TASK STATEMENT:
Reproduce the records without any change, starting at the line containing "Task: Open the Product type select box" and ending at the line containing "Action: tap(194, 288)", with both of those lines included.

-- start of DATA SHOWN --

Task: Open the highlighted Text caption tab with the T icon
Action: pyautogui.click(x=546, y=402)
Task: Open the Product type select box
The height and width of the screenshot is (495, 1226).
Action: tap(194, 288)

-- end of DATA SHOWN --
-- start of DATA SHOWN --

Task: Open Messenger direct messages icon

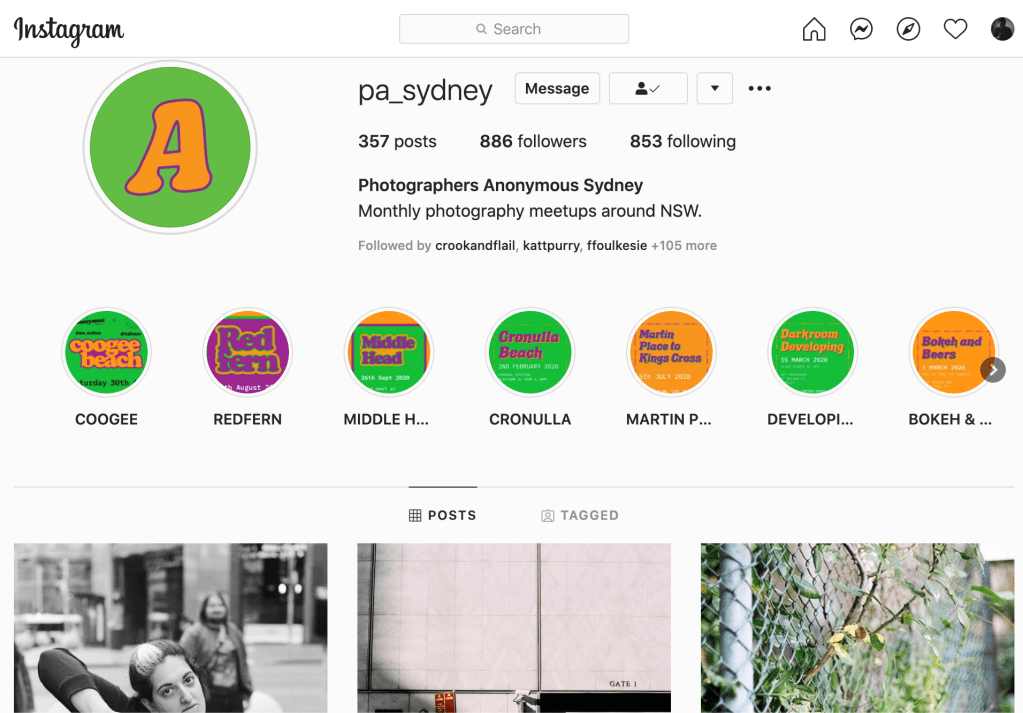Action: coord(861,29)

-- end of DATA SHOWN --

THE ANSWER:
Task: Open the Product type select box
The height and width of the screenshot is (495, 1226).
Action: tap(194, 288)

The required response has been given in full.